CNVR sharing among all populations. CNVRs in each population are divided into different parts: common in every population (red, bottom), shared only with YRI (dark gold), CEU (forest green), East Asian populations (grass green), and Peninsular Malaysia populations (dark red), population-private (light green in the top), and others (blue). The thin bar represents the singletons (Pop) within each population (shadowed by the 135° sloping lines) and the singletons (All) counted by across all the samples are shadowed by the 45° sloping lines

Population structure and genetic relationships

The fine-scale population genetic structure and corresponding relationships were then assessed based of the generated CNV map. We conducted the principal component analysis (PCA) [31] using the shared biallelic CNVs (biCNVs) (N = 878) among the populations. As expected, the populations from three main continents were well separated along PC1 (Africans and non-Africans) and PC2 (Europeans and Asians). The PM populations were clustered close to the EA populations (Fig. 3a). We then looked at EA and PM populations and found three distinct clusters, namely, the Japanese Tokyo (JPT), HAN Chinese (CHB+CHD), and PM populations. MLY was clustered between the EA populations and the PM Austro-Asiatic populations, i.e., the NGO and the SNI (Fig. 3b), suggesting that these urban Malays may be genetically admixed between the EA and their neighboring natives. We then further zoomed into the genetic relationships of the four PM populations. With the 878 biCNVs identified, the Malays represented a distinct population separate from the NGOs and the SNIs, with a few outliers (Fig. 3c). The PCA also exhibited sub-structures within the six sub-tribes of Negritos (Figure S5). This is likely due to the reason that these indigenous hunter-gatherers may have been isolated from other populations for a long period of time, thereby resulting in a distinct genetic background, and that sub-structures might have occurred within the NGOs.

Fig. 3
figure 3

Principal Component Analysis (PCA) using bi-allelic CNV (BiCNVs). Three independent PCAs were performed with different population data sets a global populations. The blow-up section shows the relationships between the East Asian populations; b Asian populations; c native populations of Peninsular Malaysia

By including the commonly shared biCNVs among the studied populations, we performed STRUCTURE analysis [32,33,34,35] with K = 2–10 (with five replicates). Distinct clusters appeared as K increased (Fig. 4 and S6). When K = 3, the PM populations appeared to carry the same ancestral component as the EA populations, with some small amount of admixture of the African and European ancestral components (Figure S6). At K = 4, the distinguishable Austro-Asiatic component (here referring to NGO and SNI) appeared, and when K = 5, JPT was separated from the HAN Chinese (CHB and CHD). Collectively, this implies that the NGO and SNI are genetically unique, whereas the MLY and PML exhibited admixed patterns, in agreement with the PCA results (Table S4).

Fig. 4
figure 4

Neighbor-joining tree and STRUCTURE analyses. The NJ-tree based on FST (upper panel) values is in agreement with the results of STRUCTURE analysis (K = 5; bottom panel)
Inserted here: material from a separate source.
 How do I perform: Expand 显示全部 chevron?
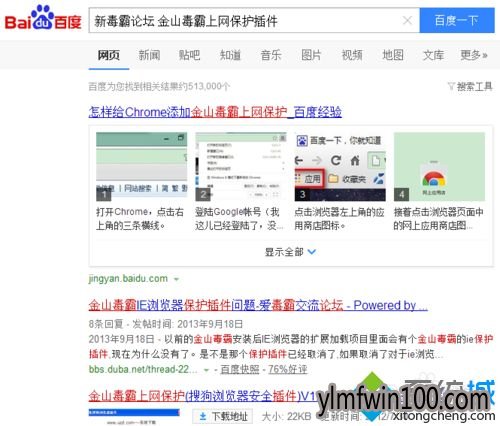pos(312,252)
Subsequently, population differentiation was measured using the unbiased FST statistic [36]. The pairwise population FST values were computed after CNV allele frequencies were inferred using an EM algorithm [37]. A neighbor-joining (NJ) tree was constructed with the FST-based distance [38, 39] (Fig. 4). The pattern of the clades coincided with the results of STRUCTURE analysis, and an earlier study using SNP genotyping [26]. The NJ tree revealed three major branches, with YRI as outlier. The EA nodes revealed that MLY and PML were more closely related to the EA populations, thereby suggesting some degree of gene flow from the EA populations, whereas NGO and SNI formed a unique clade distinct from the MLY and EA populations.
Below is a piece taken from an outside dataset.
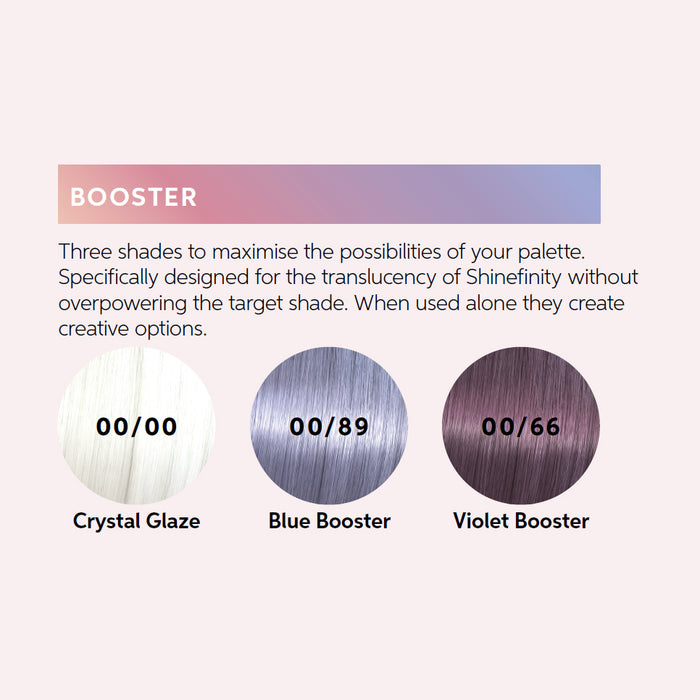Click the word overpowering in the description
This screenshot has height=700, width=700.
(x=116, y=303)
Linkage disequilibrium between CNVs and SNPs

A previous study has shown a decrease in linkage disequilibrium (LD) between CNPs and the flanking SNPs in Chinese populations compared to the European population [37]. However, whether the PM populations exhibit the same trend remains unclear. Thus, we investigated the ‘taggability’ (i.e., measuring the CNVs that are in high LD with flanking SNPs) of SNPs to CNPs in the PM populations. We exercised caution in our analysis as the small sample size of each PM population may result in large variations in LD. Therefore, we gathered the SNI, PML, and MLY as a group (denoted as SEA in the figures), and NGO as another. CN deletions that showed strong correlation (r2 ≥ 0.8) with the flanking SNPs (in either 3 Mb or 5 Mb searching windows) exhibited generally similar frequencies across populations, ranging from 58.36% (CEU), 56.86% (NGO), and CHB (54.87%) to SEA (47.76%), which was in agreement with the findings of a previous study [37] (Table S5A). Stronger taggibility of CN deletions has also been earlier reported [23].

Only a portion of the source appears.